§ **TASK STATEMENT**
Some lines in the listing hold the word "field". Return each of them.

§ **DATASET**
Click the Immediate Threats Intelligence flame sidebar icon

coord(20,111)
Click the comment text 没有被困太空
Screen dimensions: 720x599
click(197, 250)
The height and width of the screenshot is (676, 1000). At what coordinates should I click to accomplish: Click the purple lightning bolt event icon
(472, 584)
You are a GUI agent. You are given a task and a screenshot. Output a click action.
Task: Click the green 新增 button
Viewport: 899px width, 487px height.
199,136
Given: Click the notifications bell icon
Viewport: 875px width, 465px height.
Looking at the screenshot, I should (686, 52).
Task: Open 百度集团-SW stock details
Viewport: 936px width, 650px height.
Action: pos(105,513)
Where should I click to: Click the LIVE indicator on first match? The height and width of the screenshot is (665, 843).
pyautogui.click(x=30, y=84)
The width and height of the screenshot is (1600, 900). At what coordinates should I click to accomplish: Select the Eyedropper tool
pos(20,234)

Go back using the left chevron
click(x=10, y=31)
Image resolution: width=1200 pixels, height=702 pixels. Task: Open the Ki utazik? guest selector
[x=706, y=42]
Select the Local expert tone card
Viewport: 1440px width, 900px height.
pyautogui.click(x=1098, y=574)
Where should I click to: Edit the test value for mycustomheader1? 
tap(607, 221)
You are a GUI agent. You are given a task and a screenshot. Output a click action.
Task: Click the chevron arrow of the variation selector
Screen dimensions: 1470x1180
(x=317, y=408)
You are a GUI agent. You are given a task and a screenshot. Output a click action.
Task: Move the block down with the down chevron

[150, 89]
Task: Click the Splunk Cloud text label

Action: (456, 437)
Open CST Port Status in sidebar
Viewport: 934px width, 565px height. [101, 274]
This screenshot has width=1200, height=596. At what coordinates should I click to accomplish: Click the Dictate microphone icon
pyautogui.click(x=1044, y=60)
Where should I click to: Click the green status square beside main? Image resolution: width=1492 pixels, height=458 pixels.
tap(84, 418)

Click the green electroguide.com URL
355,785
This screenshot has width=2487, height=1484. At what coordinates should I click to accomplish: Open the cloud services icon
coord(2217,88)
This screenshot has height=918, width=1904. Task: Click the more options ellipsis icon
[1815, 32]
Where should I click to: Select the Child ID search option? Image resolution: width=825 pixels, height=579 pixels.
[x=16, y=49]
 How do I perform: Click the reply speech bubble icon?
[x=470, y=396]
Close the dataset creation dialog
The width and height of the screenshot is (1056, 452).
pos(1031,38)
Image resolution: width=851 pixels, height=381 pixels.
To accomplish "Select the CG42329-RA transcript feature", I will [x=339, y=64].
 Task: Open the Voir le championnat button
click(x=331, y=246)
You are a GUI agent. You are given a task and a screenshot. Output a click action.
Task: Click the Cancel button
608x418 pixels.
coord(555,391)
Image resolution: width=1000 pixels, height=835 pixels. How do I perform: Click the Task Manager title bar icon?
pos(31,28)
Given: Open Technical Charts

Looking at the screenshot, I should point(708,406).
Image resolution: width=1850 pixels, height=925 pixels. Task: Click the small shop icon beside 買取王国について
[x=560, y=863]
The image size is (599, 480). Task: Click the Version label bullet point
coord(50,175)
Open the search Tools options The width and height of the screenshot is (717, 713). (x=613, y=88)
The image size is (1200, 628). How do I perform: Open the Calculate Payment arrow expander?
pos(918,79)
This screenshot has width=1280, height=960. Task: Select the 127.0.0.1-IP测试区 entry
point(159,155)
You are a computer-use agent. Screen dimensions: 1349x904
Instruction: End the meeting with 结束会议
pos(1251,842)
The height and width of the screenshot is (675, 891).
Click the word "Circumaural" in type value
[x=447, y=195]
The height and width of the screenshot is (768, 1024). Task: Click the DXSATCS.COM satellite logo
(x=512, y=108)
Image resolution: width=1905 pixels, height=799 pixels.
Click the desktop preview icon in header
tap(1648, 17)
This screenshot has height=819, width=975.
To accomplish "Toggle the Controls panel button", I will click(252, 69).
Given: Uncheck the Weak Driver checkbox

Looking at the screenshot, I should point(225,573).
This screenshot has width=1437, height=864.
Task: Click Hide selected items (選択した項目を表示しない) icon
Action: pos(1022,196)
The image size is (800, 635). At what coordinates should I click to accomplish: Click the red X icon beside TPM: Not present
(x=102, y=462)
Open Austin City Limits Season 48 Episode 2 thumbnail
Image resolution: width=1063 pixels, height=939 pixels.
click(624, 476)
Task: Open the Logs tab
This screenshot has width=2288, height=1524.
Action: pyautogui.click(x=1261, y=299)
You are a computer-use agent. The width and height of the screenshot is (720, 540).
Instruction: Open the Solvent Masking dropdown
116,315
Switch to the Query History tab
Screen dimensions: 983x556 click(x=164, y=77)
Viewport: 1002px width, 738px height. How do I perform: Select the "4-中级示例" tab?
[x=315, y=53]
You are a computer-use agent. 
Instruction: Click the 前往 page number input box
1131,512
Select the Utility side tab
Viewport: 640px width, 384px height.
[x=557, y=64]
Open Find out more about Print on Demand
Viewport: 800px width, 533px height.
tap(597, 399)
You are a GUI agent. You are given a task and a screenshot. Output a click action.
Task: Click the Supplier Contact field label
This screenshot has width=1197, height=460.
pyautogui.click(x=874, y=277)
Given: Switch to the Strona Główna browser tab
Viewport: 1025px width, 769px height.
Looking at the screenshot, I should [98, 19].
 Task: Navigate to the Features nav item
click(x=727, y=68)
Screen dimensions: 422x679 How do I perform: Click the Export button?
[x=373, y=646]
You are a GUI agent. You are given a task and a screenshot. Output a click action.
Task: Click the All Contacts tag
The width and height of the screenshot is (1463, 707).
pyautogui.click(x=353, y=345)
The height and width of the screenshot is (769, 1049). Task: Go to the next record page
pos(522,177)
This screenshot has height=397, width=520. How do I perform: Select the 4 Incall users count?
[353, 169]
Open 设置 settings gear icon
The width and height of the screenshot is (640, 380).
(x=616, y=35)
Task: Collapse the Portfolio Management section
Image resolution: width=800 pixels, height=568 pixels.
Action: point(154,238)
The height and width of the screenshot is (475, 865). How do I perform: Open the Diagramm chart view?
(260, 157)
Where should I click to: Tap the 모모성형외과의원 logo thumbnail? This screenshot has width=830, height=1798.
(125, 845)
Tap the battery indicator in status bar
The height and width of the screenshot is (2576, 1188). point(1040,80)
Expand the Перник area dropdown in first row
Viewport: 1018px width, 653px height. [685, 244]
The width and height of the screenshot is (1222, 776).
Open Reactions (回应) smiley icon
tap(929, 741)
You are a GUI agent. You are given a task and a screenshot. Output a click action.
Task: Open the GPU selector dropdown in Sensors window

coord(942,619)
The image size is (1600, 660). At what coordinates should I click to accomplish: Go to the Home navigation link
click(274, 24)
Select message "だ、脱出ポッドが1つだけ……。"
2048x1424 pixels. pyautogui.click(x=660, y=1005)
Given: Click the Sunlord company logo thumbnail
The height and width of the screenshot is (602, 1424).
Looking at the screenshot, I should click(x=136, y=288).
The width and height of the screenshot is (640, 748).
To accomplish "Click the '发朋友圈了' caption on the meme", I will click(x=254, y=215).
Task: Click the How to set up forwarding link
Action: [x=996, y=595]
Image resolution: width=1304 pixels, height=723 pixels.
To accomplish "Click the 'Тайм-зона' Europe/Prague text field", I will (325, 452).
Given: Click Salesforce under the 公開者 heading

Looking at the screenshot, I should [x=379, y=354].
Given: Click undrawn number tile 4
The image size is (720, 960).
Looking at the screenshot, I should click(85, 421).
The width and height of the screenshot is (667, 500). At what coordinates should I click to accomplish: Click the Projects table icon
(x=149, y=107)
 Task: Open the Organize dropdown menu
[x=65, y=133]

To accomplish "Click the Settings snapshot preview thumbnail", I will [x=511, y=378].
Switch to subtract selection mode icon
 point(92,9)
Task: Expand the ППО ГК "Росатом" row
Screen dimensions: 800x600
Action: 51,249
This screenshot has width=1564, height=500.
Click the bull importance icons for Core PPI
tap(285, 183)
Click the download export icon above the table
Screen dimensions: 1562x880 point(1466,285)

§ **TASK SOLUTION**
Task: Click the Supplier Contact field label
To accomplish "Click the 'Тайм-зона' Europe/Prague text field", I will (325, 452).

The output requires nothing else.